Thanks for reaching out to me.

Is this a "thanks" for helping or being asked to help?


The definition shown in your dictionary is unnecessarily narrow, which has led to your confusion. More broadly, "to reach out" means to initiate contact with someone, with the usual implication that the contact is helpful or beneficial.

For that reason, either the helper or the person requesting help can be said to "reach out" to the other. The only stipulation is that the subject of "reach out" is the one who initiates the relationship. If you ask someone for help, then it is correct to say that you reached out for help from them; but if they offered help without you asking, then they reached out to help you.

(Note also this difference: you reached out for help, they reached out to help.)


“Reach out” is just so much mindless business twaddle. There are lots of web pages excoriating its promulgators.

For example, John Smurf’s MBA Jargon Watch defines it as follows:

reach out (v.)

To call or email. For this one, we can blame those old AT&T ads that encouraged folks to "reach out and touch someone." Obviously, you can't actually reach out and TOUCH anyone due to your company's stringent sexual-harrassent policy. But you can "reach out" (but, again, no touching) to a co-worker for information, support, or to start one of those crucial conversations. But keep any interaction to a phone call or email just to be on the safe side.

And here, from the Ridiculous Business Jargon Dictionary:

Reach out [v.]

To contact. A dramatic way of saying a very mundane thing."I'll have my people reach out sometime next week."

And here from Forbes Magazine no less, in their now very famous and frequently cited page of Most Annoying Business Jargon or via this link of the most annoying, pretentious, and useless business jargon, where reaching out made it to position #7 in their 32-bracket run-off:

The next time you feel the need to reach out, shift a paradigm, leverage a best practice or join a tiger team, by all means do it. Just don’t say you’re doing it, because all that meaningless business jargon makes you sound like a complete moron.

And here from the Daily Muse’s Business Buzzwords to Banish from Your Vocabulary:

Reach Out

“Let’s reach out to someone in accounting to get those numbers.”

“If you want to follow up, feel free to reach out to me by phone.”

“Reach out” is one of the best examples of how corporate jargon makes things unnecessarily complicated. The English language already has lots of useful words related to communication. “Reach out to me by phone?” Seriously? How about just “call me?” In an age when most people are overwhelmed by crowded email inboxes, it’s best to be brief and clear. Never use “reach out” when “email” or “contact” will do just fine.

Whereas Forbes Magazine put the phrase at position ⁷⁄₃₂, at Lackuna.com’s site for Tech and Language News, “reaching out” made it to the #2 slot in their article on Business Language — is it all just mumbo jumbo?. In fact, only “blue-sky thinking” outranks it:

#2 – Reaching Out

This one seems to be popular with American workers. Given today’s global economy, with businesses doing more and more international trade, you’re probably no stranger to receiving speculative emails saying something along the lines of: “Hi there! I’m reaching out to you in the hope that….”

They want to say they are getting in touch. You think they want to touch you, literally. It’s ok…really…

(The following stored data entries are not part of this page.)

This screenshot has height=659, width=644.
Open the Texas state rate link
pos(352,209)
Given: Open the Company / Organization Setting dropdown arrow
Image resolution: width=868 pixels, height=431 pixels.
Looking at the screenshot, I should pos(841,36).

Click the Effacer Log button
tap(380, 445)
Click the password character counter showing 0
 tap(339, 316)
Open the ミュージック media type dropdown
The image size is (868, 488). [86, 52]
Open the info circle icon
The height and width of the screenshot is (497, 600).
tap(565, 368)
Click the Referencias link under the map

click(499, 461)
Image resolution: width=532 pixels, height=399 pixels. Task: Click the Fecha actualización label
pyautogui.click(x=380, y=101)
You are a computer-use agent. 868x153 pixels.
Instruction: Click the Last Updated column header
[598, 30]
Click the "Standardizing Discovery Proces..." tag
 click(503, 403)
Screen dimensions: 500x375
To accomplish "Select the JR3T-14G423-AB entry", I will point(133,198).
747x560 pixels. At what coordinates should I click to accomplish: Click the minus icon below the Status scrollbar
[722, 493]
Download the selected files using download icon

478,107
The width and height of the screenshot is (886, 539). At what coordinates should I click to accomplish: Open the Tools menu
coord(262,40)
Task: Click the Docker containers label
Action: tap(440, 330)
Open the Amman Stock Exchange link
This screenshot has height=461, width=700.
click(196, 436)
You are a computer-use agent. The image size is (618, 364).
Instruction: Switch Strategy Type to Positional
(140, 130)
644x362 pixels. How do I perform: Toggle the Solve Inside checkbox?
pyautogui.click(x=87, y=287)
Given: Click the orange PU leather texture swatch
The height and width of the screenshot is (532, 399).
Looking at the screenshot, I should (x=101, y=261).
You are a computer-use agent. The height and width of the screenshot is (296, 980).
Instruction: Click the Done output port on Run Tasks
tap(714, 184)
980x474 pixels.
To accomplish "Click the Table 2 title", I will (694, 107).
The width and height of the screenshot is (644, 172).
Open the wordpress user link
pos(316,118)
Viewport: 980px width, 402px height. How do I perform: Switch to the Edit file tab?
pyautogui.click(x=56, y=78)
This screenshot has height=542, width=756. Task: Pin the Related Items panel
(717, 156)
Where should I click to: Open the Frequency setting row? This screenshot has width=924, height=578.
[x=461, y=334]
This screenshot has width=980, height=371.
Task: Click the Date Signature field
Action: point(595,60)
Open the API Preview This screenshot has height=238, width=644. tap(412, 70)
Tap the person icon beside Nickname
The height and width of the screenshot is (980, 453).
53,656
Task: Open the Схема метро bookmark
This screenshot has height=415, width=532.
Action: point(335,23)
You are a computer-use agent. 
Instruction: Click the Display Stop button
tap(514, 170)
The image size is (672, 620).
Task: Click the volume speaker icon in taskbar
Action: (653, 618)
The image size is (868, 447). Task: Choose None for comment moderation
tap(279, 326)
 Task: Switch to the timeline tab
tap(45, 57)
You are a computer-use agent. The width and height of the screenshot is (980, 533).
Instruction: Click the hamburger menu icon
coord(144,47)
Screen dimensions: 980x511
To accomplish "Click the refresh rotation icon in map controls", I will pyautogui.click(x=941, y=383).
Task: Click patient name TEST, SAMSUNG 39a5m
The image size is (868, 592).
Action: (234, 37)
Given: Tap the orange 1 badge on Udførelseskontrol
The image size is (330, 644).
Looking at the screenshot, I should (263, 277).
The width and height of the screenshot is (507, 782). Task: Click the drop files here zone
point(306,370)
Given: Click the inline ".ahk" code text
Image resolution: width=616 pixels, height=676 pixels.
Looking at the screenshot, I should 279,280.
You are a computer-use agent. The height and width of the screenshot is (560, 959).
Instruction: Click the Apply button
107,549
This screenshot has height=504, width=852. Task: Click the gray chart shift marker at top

Why they can’t just say “I am contacting you because?”. There’s no need to use such ridiculously emotive language, especially if you’re emailing me for the first time and that we’ve never met before. It won’t make me like you any more, so stop it.

On the Hot To Write Better website, their article on Do you speak Touchy-Feely? writes:

Reach out

Means contact. Reach out suggests to me an almost-drowning loser grasping unsuccessfully at a life-saver ring. I suspect this is not quite what the originators of this term had in mind. Why does anyone have to reach out merely to get in touch with someone? Why can’t you just contact them?

On a somewhat more reflective and perhaps linguistically relevant note, Global Results Communiations’ article on Word Up: Having Fun with Business Jargon observes:

Even when geography, culture, gender, social class and age group are relatively similar, two people can find themselves speaking entirely different languages if their professions are different. For example, one of my closest girlfriends is a college professor, and I am in public relations in the technology industry. She once asked me what “close the loop” meant and under what circumstances someone would say it. She had literally never heard the expression! She said that there are certain expressions used in “business” that she and her academic colleagues never use or have never heard of, such as “ping,” “reach out,” and “circle back.” These words make her laugh. I am equally amused by the words she and her academic colleagues regularly use in their field, like “rigorous” and “empirical.” Once you’ve heard the same expressions so many times, you become inured and take for granted that if you know and use these expressions, just about everyone else must know and use them, too.

To people coming from a different background, these in-group and in-vogue expressions sound ridiculous. But if you are part of that in-group, they mark you as being just that to the others who are there. To you, it may sound funny if they use that language, while to them, you may sound funny if you do not. I’ve observed first-hand the mismatch between academic and business language when groups from those respective communities interact, and it really does take them quite some time to figure out what each other are saying.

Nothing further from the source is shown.